Merge pull request #160 from qperret/gem5/stats/async-origin

module/gem5stats: enable asynchronous origins in gem5 stats file
diff --git a/devlib/instrument/gem5power.py b/devlib/instrument/gem5power.py
index 6411b3f..7715ec1 100644
--- a/devlib/instrument/gem5power.py
+++ b/devlib/instrument/gem5power.py
@@ -52,6 +52,7 @@
         self.target.gem5stats.book_roi(self.roi_label)
         self.sample_period_ns = 10000000
         self.target.gem5stats.start_periodic_dump(0, self.sample_period_ns)
+        self._base_stats_dump = 0
 
     def start(self):
         self.target.gem5stats.roi_start(self.roi_label)
@@ -64,11 +65,12 @@
         with open(outfile, 'wb') as wfh:
             writer = csv.writer(wfh)
             writer.writerow([c.label for c in self.active_channels]) # headers
-            for rec, rois in self.target.gem5stats.match_iter(active_sites, [self.roi_label]):
+            for rec, rois in self.target.gem5stats.match_iter(active_sites, 
+                    [self.roi_label], self._base_stats_dump):
                 writer.writerow([float(rec[s]) for s in active_sites])
         return MeasurementsCsv(outfile, self.active_channels)
     
     def reset(self, sites=None, kinds=None, channels=None):
         super(Gem5PowerInstrument, self).reset(sites, kinds, channels)
-        self.target.gem5stats.reset_origin()
+        self._base_stats_dump = self.target.gem5stats.next_dump_no()
 
diff --git a/devlib/module/gem5stats.py b/devlib/module/gem5stats.py
index f919905..9109751 100644
--- a/devlib/module/gem5stats.py
+++ b/devlib/module/gem5stats.py
@@ -12,6 +12,7 @@
 # See the License for the specific language governing permissions and
 # limitations under the License.
 
+import sys
 import logging
 import os.path
 from collections import defaultdict
@@ -66,6 +67,7 @@
         self._stats_file_path = os.path.join(target.platform.gem5_out_dir,
                                             'stats.txt')

MATERIAL SUPPLIED =>

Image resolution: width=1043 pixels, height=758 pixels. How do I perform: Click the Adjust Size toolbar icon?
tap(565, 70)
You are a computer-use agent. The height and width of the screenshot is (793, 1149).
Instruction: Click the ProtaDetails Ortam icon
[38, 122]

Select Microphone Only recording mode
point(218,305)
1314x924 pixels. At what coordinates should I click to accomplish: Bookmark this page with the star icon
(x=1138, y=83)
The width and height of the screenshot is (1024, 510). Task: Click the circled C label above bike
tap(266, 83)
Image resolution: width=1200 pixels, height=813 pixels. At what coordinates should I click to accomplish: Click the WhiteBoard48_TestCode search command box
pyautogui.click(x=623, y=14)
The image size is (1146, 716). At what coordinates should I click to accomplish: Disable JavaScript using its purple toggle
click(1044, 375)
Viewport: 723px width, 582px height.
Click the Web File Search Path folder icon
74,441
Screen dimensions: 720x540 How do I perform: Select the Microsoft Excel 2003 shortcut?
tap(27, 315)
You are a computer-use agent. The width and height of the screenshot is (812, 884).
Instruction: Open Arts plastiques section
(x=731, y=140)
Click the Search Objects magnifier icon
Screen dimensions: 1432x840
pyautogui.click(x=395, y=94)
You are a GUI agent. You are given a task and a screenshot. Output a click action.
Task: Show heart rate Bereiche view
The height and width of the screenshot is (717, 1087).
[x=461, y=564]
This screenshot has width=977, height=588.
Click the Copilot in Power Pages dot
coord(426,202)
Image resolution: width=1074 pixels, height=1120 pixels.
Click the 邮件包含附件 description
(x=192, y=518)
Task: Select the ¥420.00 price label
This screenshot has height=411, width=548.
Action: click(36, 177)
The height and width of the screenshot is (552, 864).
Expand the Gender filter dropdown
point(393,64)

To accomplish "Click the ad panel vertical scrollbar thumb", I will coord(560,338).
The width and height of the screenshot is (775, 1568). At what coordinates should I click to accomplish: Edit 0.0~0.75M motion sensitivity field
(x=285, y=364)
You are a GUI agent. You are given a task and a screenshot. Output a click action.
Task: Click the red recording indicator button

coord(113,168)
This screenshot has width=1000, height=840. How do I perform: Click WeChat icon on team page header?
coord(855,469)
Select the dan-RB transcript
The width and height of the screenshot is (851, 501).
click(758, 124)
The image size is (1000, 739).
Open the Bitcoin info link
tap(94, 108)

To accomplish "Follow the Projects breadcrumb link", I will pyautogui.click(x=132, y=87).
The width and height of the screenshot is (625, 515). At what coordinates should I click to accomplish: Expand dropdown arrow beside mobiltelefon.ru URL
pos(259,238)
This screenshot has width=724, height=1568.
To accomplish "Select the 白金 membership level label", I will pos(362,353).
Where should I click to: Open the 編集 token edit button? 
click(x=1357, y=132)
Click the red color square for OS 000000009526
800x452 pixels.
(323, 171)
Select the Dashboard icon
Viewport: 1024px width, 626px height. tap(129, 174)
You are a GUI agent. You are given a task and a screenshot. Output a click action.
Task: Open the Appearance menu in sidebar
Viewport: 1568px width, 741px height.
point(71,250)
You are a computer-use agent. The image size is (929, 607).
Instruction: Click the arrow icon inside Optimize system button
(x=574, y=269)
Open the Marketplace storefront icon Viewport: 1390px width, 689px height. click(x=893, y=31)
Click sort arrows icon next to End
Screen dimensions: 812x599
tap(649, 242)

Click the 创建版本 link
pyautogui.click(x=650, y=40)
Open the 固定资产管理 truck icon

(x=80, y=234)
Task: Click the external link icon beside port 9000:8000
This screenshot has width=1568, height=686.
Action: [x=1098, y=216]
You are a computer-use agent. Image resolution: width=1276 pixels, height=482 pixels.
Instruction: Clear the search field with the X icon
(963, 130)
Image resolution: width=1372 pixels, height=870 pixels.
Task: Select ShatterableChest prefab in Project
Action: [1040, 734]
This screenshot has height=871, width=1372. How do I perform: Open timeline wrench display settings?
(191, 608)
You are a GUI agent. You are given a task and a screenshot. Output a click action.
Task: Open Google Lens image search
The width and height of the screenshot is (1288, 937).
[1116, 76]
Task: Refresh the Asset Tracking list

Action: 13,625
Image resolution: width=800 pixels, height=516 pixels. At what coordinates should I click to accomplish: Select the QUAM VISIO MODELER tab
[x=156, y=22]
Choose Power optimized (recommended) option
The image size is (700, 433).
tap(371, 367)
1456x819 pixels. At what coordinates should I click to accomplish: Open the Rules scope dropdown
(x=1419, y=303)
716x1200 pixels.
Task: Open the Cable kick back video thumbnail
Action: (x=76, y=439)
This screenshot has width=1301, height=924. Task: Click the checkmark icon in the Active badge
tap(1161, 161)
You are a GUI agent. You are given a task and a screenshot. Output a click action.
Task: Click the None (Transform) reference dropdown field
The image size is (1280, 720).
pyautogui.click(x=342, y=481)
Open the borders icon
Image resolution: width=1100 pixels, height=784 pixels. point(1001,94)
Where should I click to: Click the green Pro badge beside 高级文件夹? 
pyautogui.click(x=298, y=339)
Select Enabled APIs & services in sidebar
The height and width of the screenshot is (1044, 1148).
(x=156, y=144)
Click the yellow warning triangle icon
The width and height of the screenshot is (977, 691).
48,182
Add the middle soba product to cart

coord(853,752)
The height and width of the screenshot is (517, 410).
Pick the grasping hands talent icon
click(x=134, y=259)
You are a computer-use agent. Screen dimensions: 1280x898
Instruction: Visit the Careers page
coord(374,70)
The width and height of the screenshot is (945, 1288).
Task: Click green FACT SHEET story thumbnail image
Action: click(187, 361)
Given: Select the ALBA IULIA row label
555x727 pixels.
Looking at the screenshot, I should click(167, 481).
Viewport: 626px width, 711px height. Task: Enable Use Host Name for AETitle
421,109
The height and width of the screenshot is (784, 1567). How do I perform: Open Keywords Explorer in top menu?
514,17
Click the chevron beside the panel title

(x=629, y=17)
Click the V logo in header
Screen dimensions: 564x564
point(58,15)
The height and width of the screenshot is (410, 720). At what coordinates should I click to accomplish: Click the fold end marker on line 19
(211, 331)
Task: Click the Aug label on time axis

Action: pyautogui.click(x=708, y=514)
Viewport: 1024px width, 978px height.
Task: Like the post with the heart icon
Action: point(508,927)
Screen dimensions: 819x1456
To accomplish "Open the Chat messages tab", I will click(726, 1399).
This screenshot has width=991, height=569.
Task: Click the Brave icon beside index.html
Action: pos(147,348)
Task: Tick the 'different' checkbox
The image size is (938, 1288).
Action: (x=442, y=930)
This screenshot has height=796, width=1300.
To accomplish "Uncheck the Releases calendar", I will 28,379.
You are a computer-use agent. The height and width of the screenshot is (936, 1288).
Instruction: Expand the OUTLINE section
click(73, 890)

AIM OF THE TASK =>
Using the gem5 stats commit diff, answer these:
(a) What value is `self.sample_period_ns` set to?
(b) In the `reset` method, what line replaces the call to `self.target.gem5stats.reset_origin()`?
(c) Which import is added to `devlib/module/gem5stats.py`?

EXPECTED ANSWER =>
(a) 10000000
(b) `self._base_stats_dump = self.target.gem5stats.next_dump_no()`
(c) `import sys`